Shortage of drivers to move cargo: According to the American Trucking Association, before the pandemic, there was a shortage of approximately 60,00 drivers in the U.S. The pandemic exacerbated that situation. Even after transport firms offered attractive incentives, there is still a shortage of 80,000 drivers. This leaves the entire supply chain system even more fragile.

Across the country, we’ve been seeing backlogs at major ports. Can you explain the dynamics of what’s happening in these port cities regarding supply chain disruption?

As the economy began to reopen post-pandemic, demand for goods and products surged and that meant more and more cargo ships arriving at U.S. ports. Almost 40% of goods imported into the U.S. come through two West Coast ports — Long Beach and Los Angeles. That sudden shipping surge created a record backlog at major ports around the U.S. and a historic number of containers are still waiting to be unloaded in Log Angeles alone. In late October, President Joe Biden announced that the Port of Los Angeles would operate 24/7 to ease that bottleneck. Despite this remedy, there is still high congestion of containers because although ships have continued to arrive, there’s a shortage of truck drivers needed to move the containers.

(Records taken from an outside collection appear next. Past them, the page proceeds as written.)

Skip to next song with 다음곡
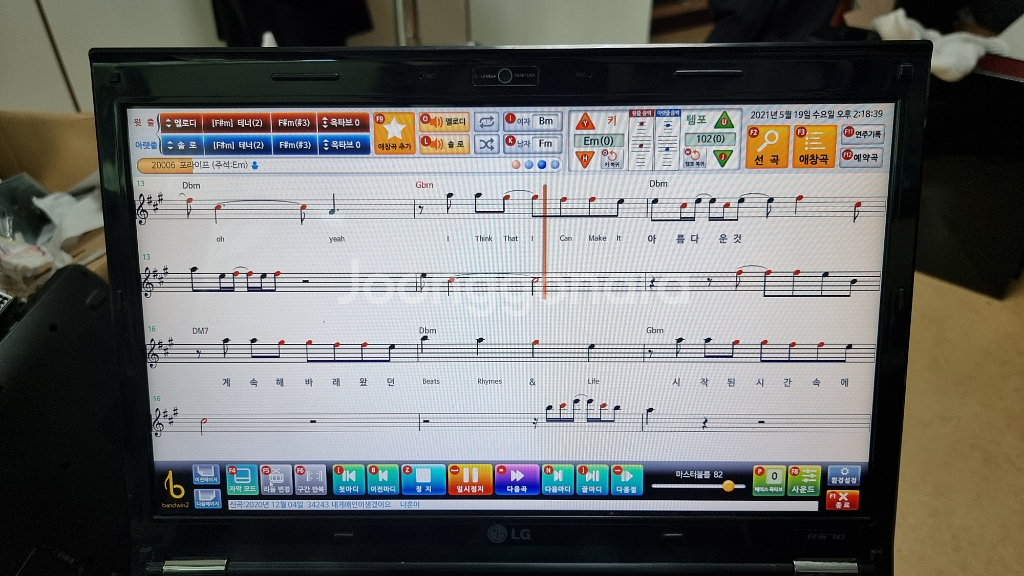Image resolution: width=1024 pixels, height=576 pixels. 517,480
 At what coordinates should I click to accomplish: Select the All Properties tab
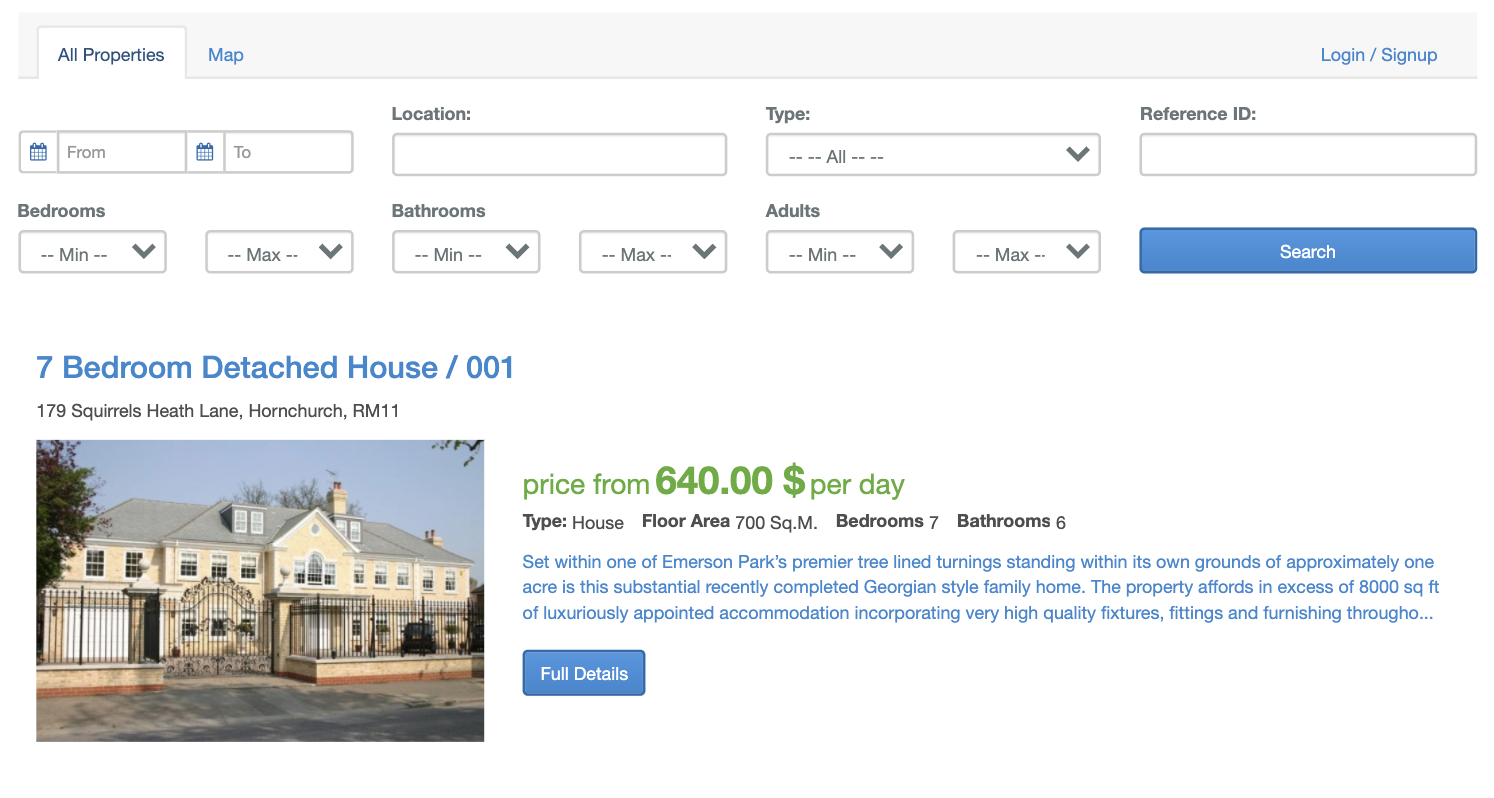[111, 55]
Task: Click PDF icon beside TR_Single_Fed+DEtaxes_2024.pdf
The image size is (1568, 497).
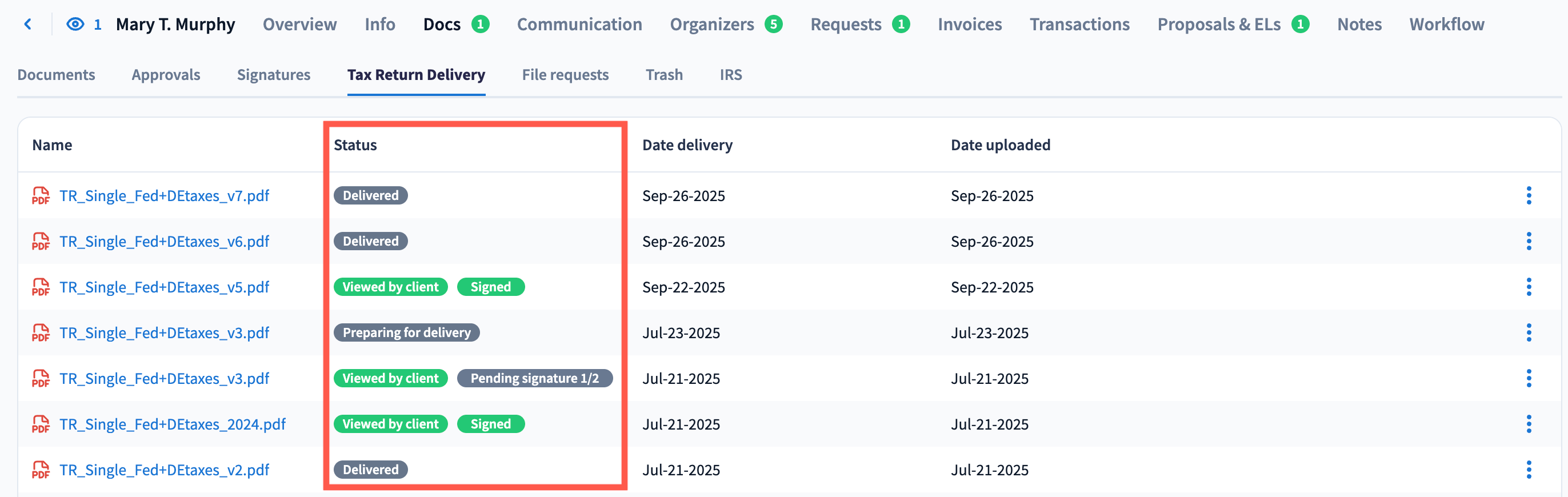Action: [41, 424]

Exacerbating the situation is the fact that many transport companies don’t allow their drivers to work at night or on weekends, so that makes this a protracted problem. And, apart from the high number of containers waiting to be unloaded at nearly every port, the number of empty containers waiting to be exported back to China and elsewhere has gone up by 47%. All of this has increased the price of container shipments.

Luckily, the situation at Charleston’s port is not as severe. According to the South Carolina Ports Authority, Charleston’s port terminals have witnessed a 19% increase in average container volume (60,000) compared to the previous year (40,000). And containers here, which are usually moved off site in four days, are now taking eight days to reach that status.

Your specialty is supply chain disruption risk management. Given that, how might company leaders have prevented this supply chain crisis from happening, or at least minimized the impact?

It’s imperative that companies plan for disruption. The first solution is to diversify your supply chain. We remember the shortage of PPE (masks, gloves, etc.) in the healthcare industry in the U.S. last year, right? It’s important to ask why that happened. It happened because that equipment was not sourced locally. Hospitals and clinics were getting their PPE from other countries. This is why it’s very important for companies to analyze their supply chains beyond just cost-cutting opportunities. In a global environment, it’s very difficult to predict what is going to happen to one aspect of a supply chain. There are always geopolitical factors and occasionally major disasters, such as earthquakes or hurricanes, that can disrupt your supply chain. If you’ve planned for disruption then your company will have other suppliers at the ready.

Does this crisis offer opportunities or lessons for students who are interested in supply chain management?

Both, I think. The pandemic has exposed the traditional cost-cutting and lean philosophy approaches that are being practiced in modern supply chains. Students trained in the latest technologies like artificial intelligence, blockchain and data analytics will have a key advantage in this field because there will be increasing demand for employees with such skillsets.

What advice do you have for consumers who are concerned about holiday purchases and product availability?

Given the record delays, bottlenecks and low inventories across supply chains, I would advise consumers to do their shopping as soon as possible. I would recommend that consumers purchase holiday items such as Christmas trees (which occupy more space in the warehouse/storage) well in advance as it will help companies plan and restock high-demand items sooner.